Repeat the entries exactly as they stand.

[Saved entries]
= Beginning of Section =

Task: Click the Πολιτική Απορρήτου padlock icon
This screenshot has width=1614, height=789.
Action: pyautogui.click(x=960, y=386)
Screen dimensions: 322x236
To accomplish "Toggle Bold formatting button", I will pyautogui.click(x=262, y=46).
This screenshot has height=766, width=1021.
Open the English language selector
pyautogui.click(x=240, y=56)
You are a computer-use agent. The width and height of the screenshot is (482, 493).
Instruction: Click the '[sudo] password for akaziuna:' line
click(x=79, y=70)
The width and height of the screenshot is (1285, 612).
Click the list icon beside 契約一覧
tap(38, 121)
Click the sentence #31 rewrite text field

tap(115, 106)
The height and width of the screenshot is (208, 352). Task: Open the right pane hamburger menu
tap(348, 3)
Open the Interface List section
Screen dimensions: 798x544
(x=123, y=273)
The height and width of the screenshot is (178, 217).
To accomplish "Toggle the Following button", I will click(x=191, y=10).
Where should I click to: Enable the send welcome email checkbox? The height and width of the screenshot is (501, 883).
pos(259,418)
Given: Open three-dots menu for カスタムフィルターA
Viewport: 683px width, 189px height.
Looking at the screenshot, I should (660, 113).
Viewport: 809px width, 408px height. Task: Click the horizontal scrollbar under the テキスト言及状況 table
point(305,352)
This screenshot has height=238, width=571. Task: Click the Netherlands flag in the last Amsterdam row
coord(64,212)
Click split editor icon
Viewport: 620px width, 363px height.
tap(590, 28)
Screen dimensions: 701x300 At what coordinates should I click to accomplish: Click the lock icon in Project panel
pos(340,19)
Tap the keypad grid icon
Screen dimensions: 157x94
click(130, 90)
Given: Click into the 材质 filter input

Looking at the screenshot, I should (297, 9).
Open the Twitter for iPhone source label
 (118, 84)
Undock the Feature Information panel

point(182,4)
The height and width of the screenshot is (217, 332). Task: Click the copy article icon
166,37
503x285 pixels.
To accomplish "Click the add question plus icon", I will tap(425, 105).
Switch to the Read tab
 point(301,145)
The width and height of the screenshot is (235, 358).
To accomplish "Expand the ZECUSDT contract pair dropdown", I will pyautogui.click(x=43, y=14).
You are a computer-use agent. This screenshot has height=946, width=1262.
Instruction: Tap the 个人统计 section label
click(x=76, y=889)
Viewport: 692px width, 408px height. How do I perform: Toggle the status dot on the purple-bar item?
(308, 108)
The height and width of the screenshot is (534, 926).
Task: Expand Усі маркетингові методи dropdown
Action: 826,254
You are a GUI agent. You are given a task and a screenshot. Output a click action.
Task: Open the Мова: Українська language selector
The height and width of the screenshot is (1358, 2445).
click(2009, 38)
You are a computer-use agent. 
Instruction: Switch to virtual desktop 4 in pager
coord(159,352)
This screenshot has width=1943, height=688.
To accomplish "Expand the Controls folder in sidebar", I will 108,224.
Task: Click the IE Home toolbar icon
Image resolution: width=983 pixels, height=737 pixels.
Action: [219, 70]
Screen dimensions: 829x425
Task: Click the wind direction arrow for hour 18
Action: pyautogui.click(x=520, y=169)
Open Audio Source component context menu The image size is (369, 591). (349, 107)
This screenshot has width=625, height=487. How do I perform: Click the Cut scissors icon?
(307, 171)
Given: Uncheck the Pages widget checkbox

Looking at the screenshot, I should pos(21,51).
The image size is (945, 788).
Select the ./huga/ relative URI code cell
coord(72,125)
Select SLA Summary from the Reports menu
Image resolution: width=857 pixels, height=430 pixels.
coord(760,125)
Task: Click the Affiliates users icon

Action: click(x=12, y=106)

= End of Section =

[Answer for the task]
Task: Click the Πολιτική Απορρήτου padlock icon
This screenshot has width=1614, height=789.
Action: pyautogui.click(x=960, y=386)
Screen dimensions: 322x236
To accomplish "Toggle Bold formatting button", I will pyautogui.click(x=262, y=46).
This screenshot has height=766, width=1021.
Open the English language selector
pyautogui.click(x=240, y=56)
You are a computer-use agent. The width and height of the screenshot is (482, 493).
Instruction: Click the '[sudo] password for akaziuna:' line
click(x=79, y=70)
The width and height of the screenshot is (1285, 612).
Click the list icon beside 契約一覧
tap(38, 121)
Click the sentence #31 rewrite text field

tap(115, 106)
The height and width of the screenshot is (208, 352). Task: Open the right pane hamburger menu
tap(348, 3)
Open the Interface List section
Screen dimensions: 798x544
(x=123, y=273)
The height and width of the screenshot is (178, 217).
To accomplish "Toggle the Following button", I will click(x=191, y=10).
Where should I click to: Enable the send welcome email checkbox? The height and width of the screenshot is (501, 883).
pos(259,418)
Given: Open three-dots menu for カスタムフィルターA
Viewport: 683px width, 189px height.
Looking at the screenshot, I should (660, 113).
Viewport: 809px width, 408px height. Task: Click the horizontal scrollbar under the テキスト言及状況 table
point(305,352)
This screenshot has height=238, width=571. Task: Click the Netherlands flag in the last Amsterdam row
coord(64,212)
Click split editor icon
Viewport: 620px width, 363px height.
tap(590, 28)
Screen dimensions: 701x300 At what coordinates should I click to accomplish: Click the lock icon in Project panel
pos(340,19)
Tap the keypad grid icon
Screen dimensions: 157x94
click(130, 90)
Given: Click into the 材质 filter input

Looking at the screenshot, I should (297, 9).
Open the Twitter for iPhone source label
 (118, 84)
Undock the Feature Information panel

point(182,4)
The height and width of the screenshot is (217, 332). Task: Click the copy article icon
166,37
503x285 pixels.
To accomplish "Click the add question plus icon", I will tap(425, 105).
Switch to the Read tab
 point(301,145)
The width and height of the screenshot is (235, 358).
To accomplish "Expand the ZECUSDT contract pair dropdown", I will pyautogui.click(x=43, y=14).
You are a computer-use agent. This screenshot has height=946, width=1262.
Instruction: Tap the 个人统计 section label
click(x=76, y=889)
Viewport: 692px width, 408px height. How do I perform: Toggle the status dot on the purple-bar item?
(308, 108)
The height and width of the screenshot is (534, 926).
Task: Expand Усі маркетингові методи dropdown
Action: 826,254
You are a GUI agent. You are given a task and a screenshot. Output a click action.
Task: Open the Мова: Українська language selector
The height and width of the screenshot is (1358, 2445).
click(2009, 38)
You are a computer-use agent. 
Instruction: Switch to virtual desktop 4 in pager
coord(159,352)
This screenshot has width=1943, height=688.
To accomplish "Expand the Controls folder in sidebar", I will 108,224.
Task: Click the IE Home toolbar icon
Image resolution: width=983 pixels, height=737 pixels.
Action: [219, 70]
Screen dimensions: 829x425
Task: Click the wind direction arrow for hour 18
Action: pyautogui.click(x=520, y=169)
Open Audio Source component context menu The image size is (369, 591). (349, 107)
This screenshot has width=625, height=487. How do I perform: Click the Cut scissors icon?
(307, 171)
Given: Uncheck the Pages widget checkbox

Looking at the screenshot, I should pos(21,51).
The image size is (945, 788).
Select the ./huga/ relative URI code cell
coord(72,125)
Select SLA Summary from the Reports menu
Image resolution: width=857 pixels, height=430 pixels.
coord(760,125)
Task: Click the Affiliates users icon

Action: click(x=12, y=106)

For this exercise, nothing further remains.